• [DATA ENTRIES]:
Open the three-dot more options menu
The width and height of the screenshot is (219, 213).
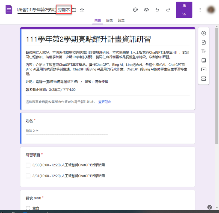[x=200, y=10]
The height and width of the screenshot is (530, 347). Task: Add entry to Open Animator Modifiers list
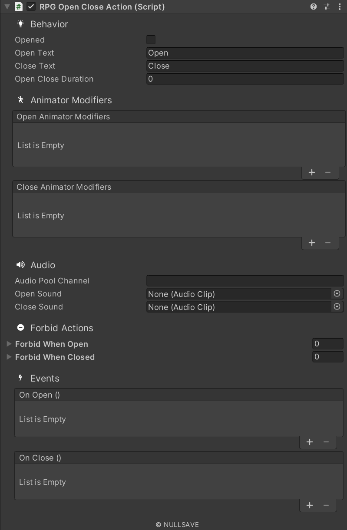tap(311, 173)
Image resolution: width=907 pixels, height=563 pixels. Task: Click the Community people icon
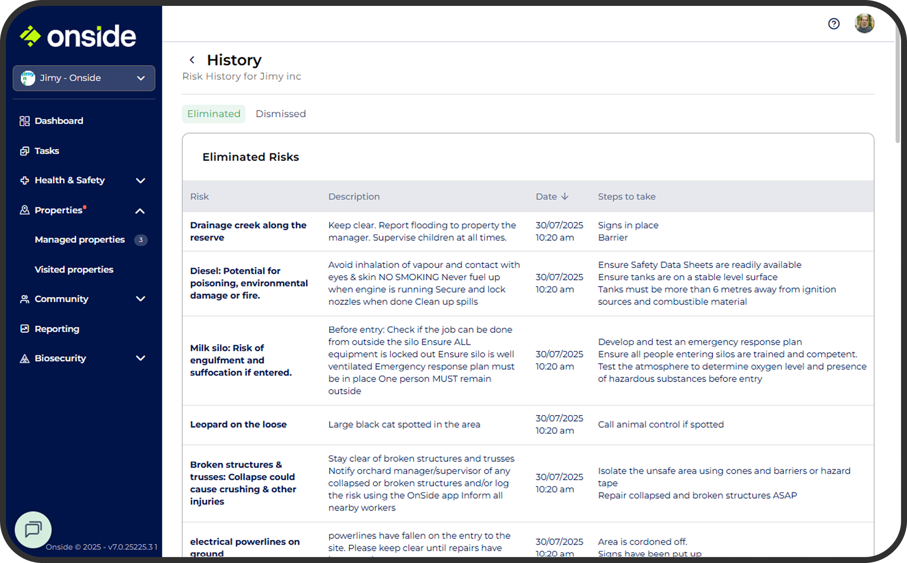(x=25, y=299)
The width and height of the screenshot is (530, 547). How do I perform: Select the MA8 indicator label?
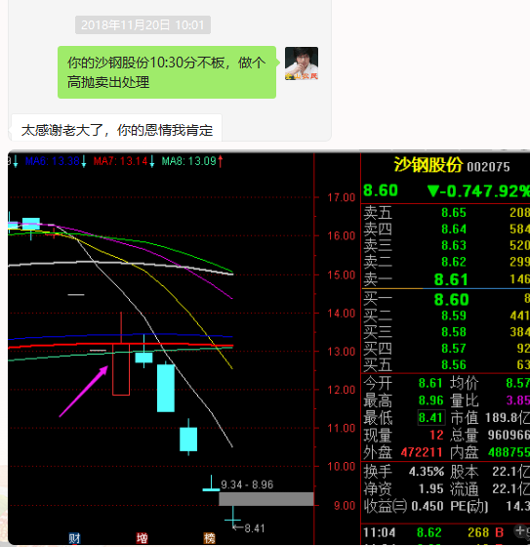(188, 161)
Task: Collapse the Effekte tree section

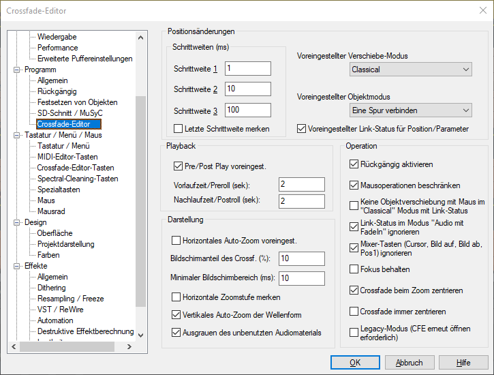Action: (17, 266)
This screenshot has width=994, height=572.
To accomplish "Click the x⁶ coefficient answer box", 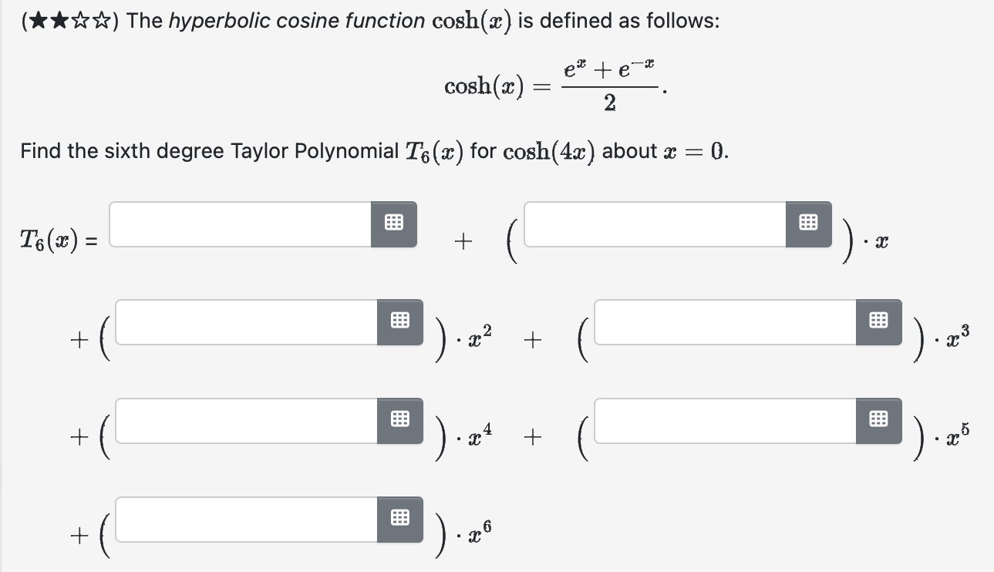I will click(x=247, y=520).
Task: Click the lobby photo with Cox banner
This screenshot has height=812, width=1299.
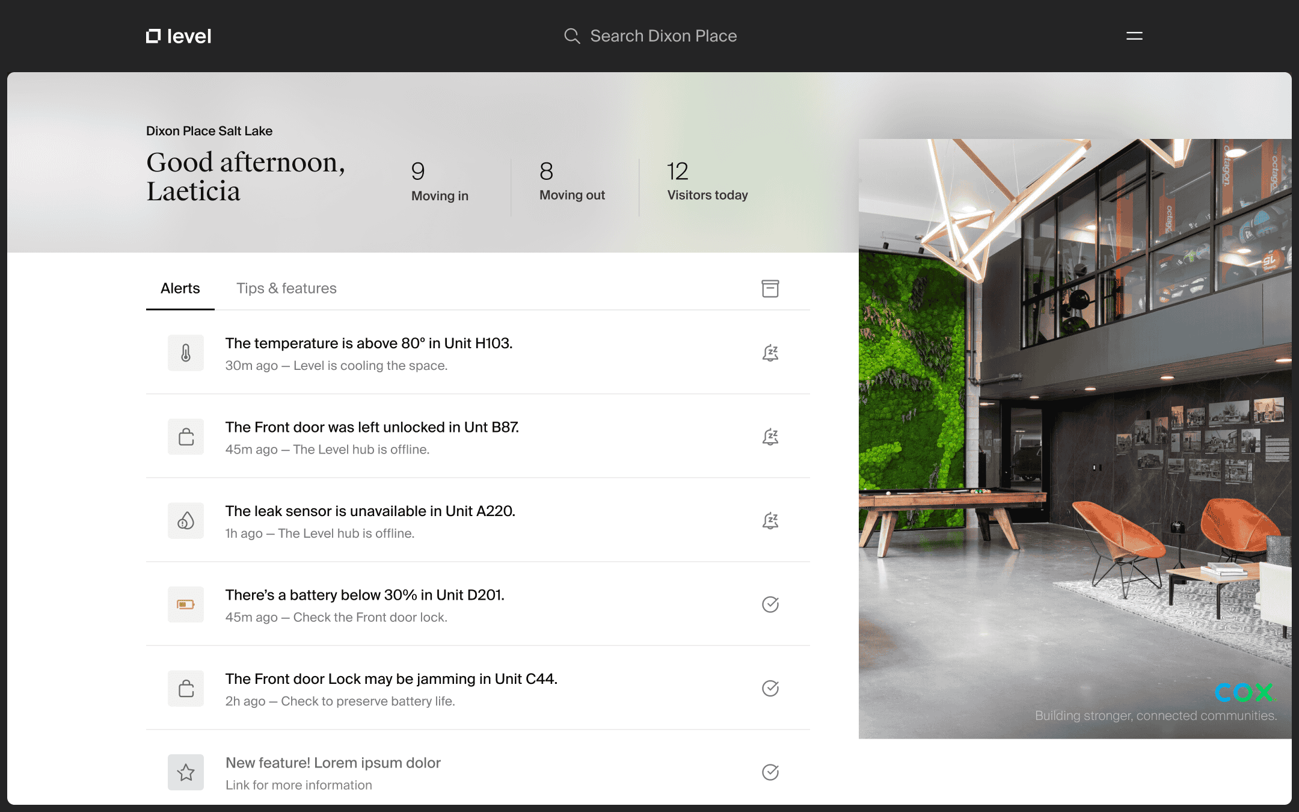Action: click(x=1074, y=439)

* * *

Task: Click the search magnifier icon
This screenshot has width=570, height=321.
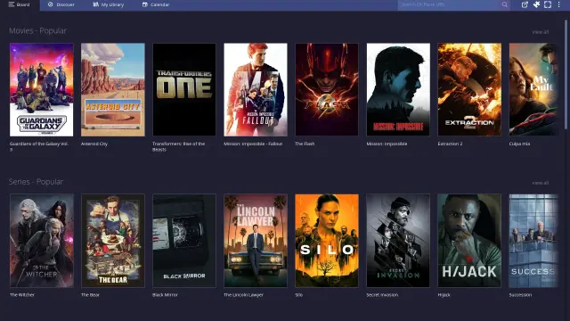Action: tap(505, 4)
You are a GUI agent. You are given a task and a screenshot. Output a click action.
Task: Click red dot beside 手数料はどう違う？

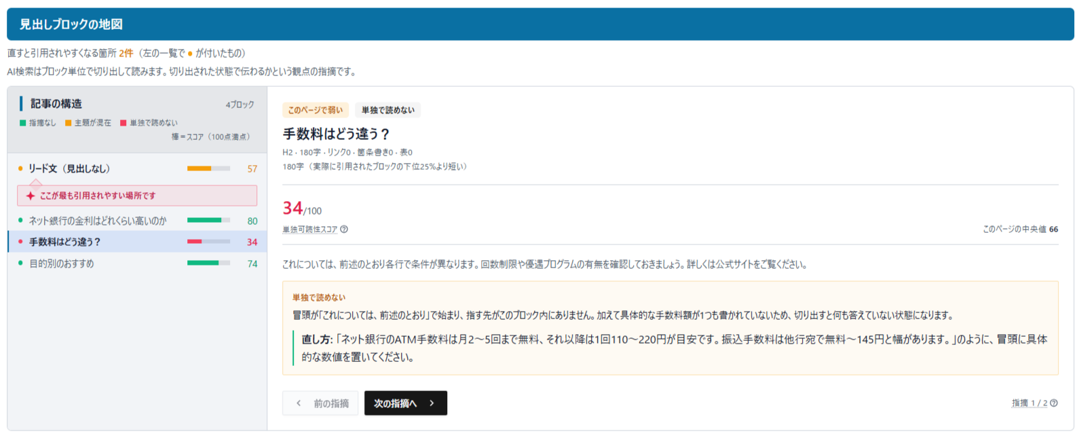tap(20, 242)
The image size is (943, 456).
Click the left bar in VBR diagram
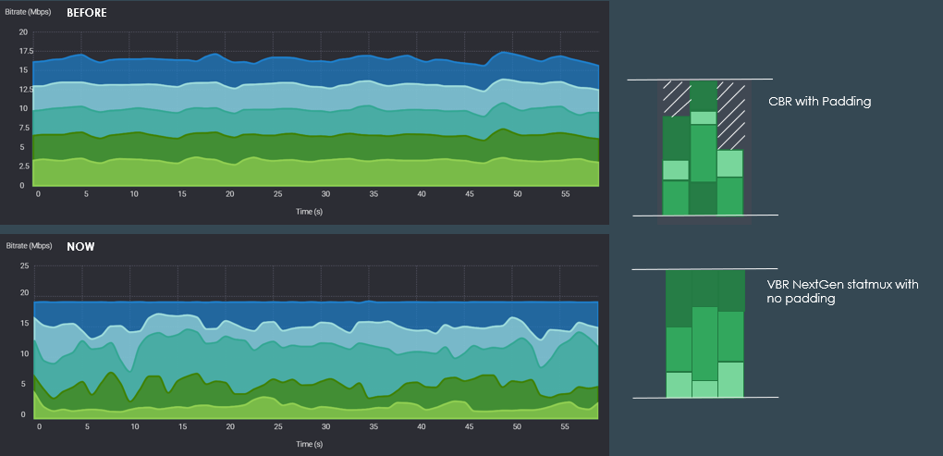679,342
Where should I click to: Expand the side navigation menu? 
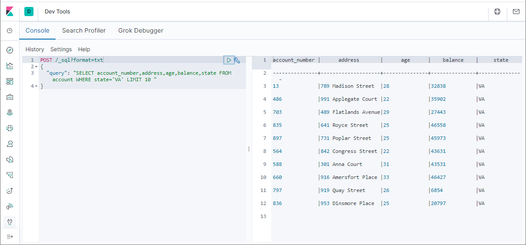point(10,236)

• [PROBLEM TO SOLVE]: Recast everything from the line containing "Task: Click the search magnifier icon" down to the line containing "point(10,236)" as a Markdown table with the columns Number and Line. Skip blank lines and leave the pictures out.

• [RESULT]:
| Number | Line |
|---|---|
| 1 | Task: Click the search magnifier icon |
| 2 | This screenshot has width=570, height=321. |
| 3 | Action: tap(505, 4) |
| 4 | You are a GUI agent. You are given a task and a screenshot. Output a click action. |
| 5 | Task: Click red dot beside 手数料はどう違う？ |
| 6 | tap(20, 242) |
| 7 | The image size is (943, 456). |
| 8 | Click the left bar in VBR diagram |
| 9 | 679,342 |
| 10 | Where should I click to: Expand the side navigation menu?  |
| 11 | point(10,236) |